Metadata-Version: 2.4
Name: pytrainer
Version: 1.0.0
Summary: AI made easy. Based on pytorch.
Project-URL: Homepage, https://github.com/Anthony-Maxwell1/pytrainer
Project-URL: Issues, https://github.com/Anthony-Maxwell1/pytrainer/issues
Author-email: Anthony Maxwell <amaxwell4013@gmail.com>
License-File: LICENSE
Classifier: Development Status :: 5 - Production/Stable
Classifier: License :: OSI Approved :: GNU General Public License (GPL)
Classifier: Operating System :: OS Independent
Classifier: Programming Language :: Python :: 3
Requires-Python: <=3.12,>=3.9
Requires-Dist: numpy>=1.21
Requires-Dist: torch>=1.10
Description-Content-Type: text/markdown

# Pytrainer

AI made Easy.

## Tutorials

### Train and Save a Model

```python
from pytrainer.text import TextAI

# Create an instance of TextAI
ai = TextAI()

# Define some simple training data (input-output pairs)
training_data = {
    "Hello": "Hi there!",
    "How are you?": "I'm good, thank you!",
    "What's your name?": "I am TextAI."
}

# Train the model
ai.train(training_data, epochs=10, batch_size=1, learning_rate=0.001)

# Save the trained model
ai.save('trained_model.json')
```

### Load and Prompt the Model

```python
from pytrainer.text import TextAI

# Create a new instance of TextAI and load the trained model
ai_new = TextAI()
ai_new.load('trained_model.json')

# Generate a response to a new prompt
response = ai_new.prompt("What's your name?")
print(response)
```

## Classes

### `TextAI`

#### from pytrainer.text import TextAI

#### `train(self, data, epochs=10, batch_size=1, learning_rate=0.001)`

- **Arguments**:
  - `data`: A dictionary of input-output pairs for training (required).
  - `epochs`: The number of training epochs (default is 10).
  - `batch_size`: The batch size used during training (default is 1).
  - `learning_rate`: The learning rate for the optimizer (default is 0.001).

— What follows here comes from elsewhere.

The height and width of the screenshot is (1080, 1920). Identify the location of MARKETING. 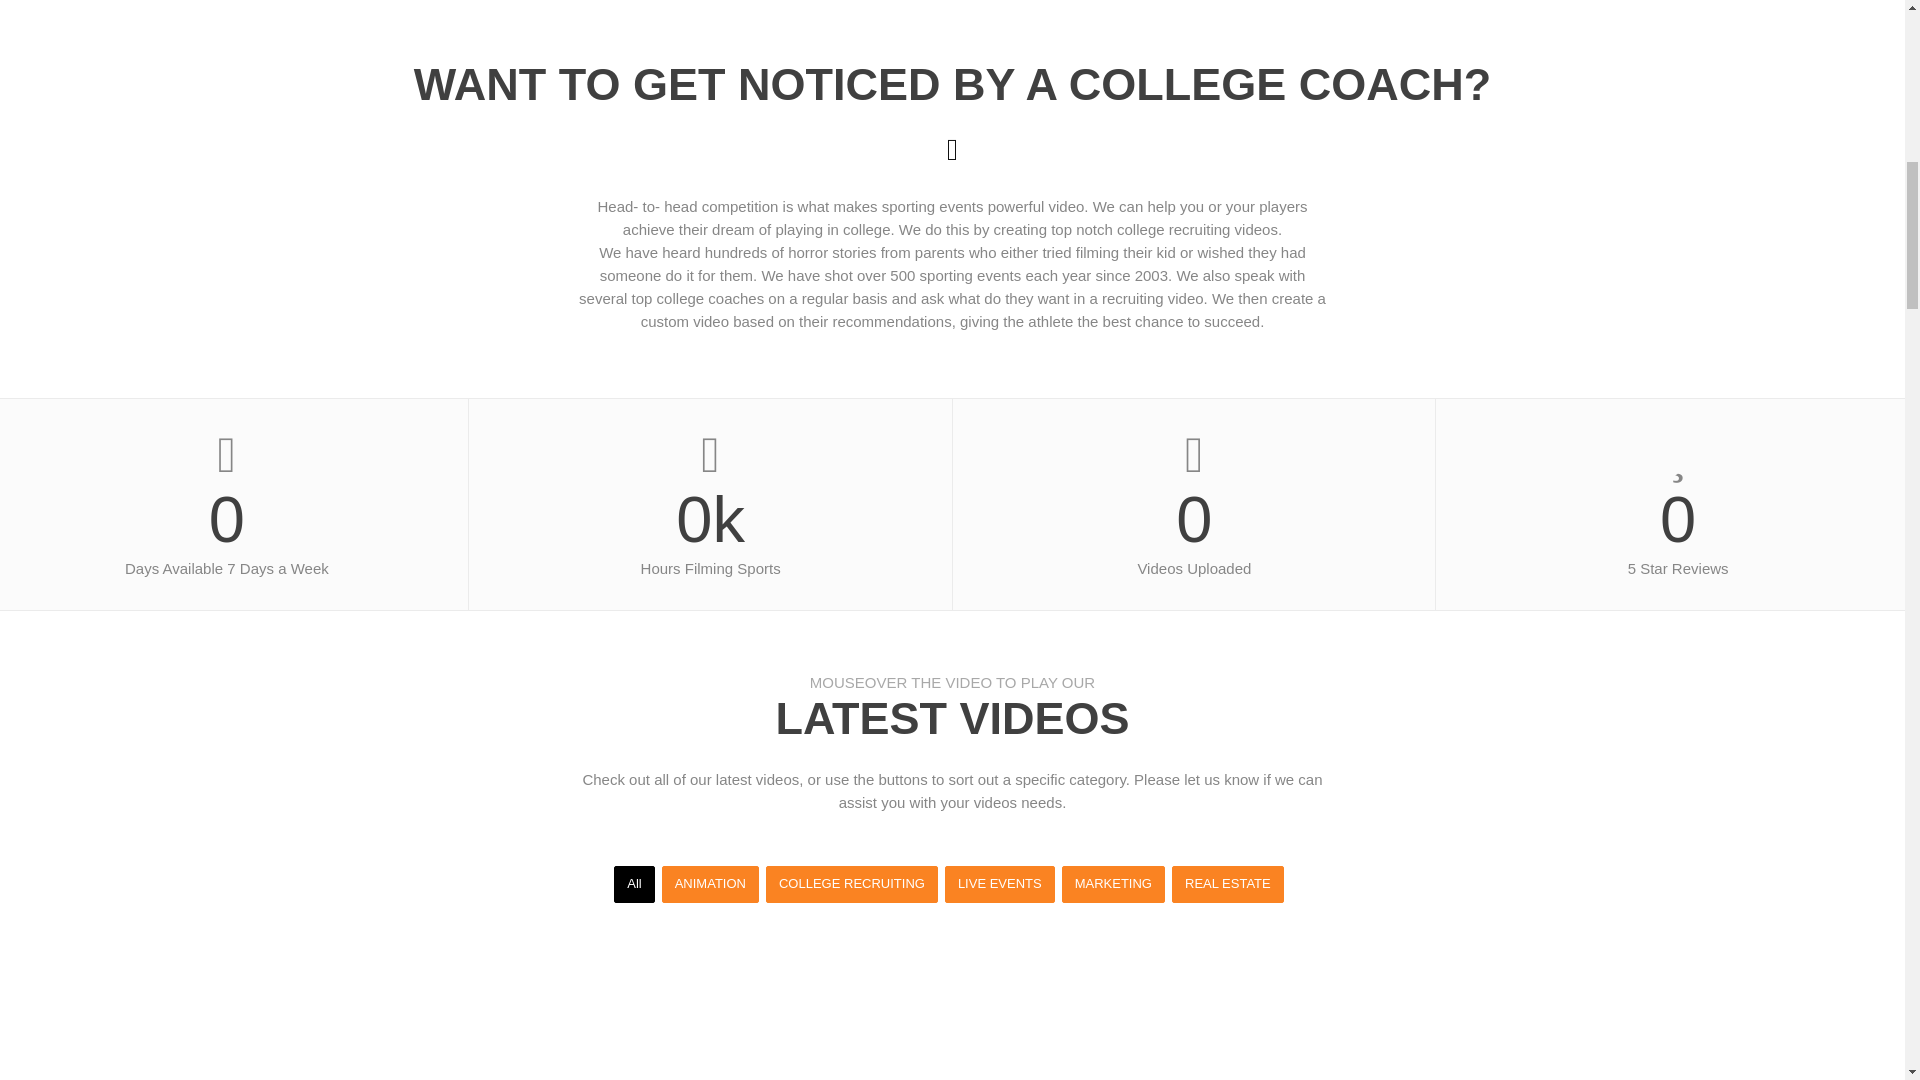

#### `prompt(self, input_text, max_length=50, temperature=0.5)`

- **Arguments**:
  - `input_text`: The text prompt to generate a response for (required).
  - `max_length`: The maximum length of the generated response (default is 50).
  - `temperature`: Controls the randomness of the generated text (default is 0.7).
  - `nearestPunctuation`: Should a word be rounded to the same word with different punctuation, if that word is not tokenized? (defualt is False)

#### `save(self, path)`

- **Arguments**:
  - `path`: The file path to save the model data (required).

#### `load(self, path)`

- **Arguments**:
  - `path`: The file path from which to load the model data (required).

#### Known Issues:

(Fixed errors will be removed next update, and moved to change log in github.)

- Exploding gradients during training of over 30 epochs, resulting in NaN errors when prompting. **FIXED**
- When prompting, using an un-tokenized word will fail. **FIXED**
  - Note: There is a new option to map un-tokenized words to the same word with different punctation, if one was tokenized. Otherwise, it will return nothing.

#### Planned Features:

- Individual classes for Tokenizers, allowing them to be customized.
- Option for built-in tokenizers, so the trained model is backward compatible with pytorch.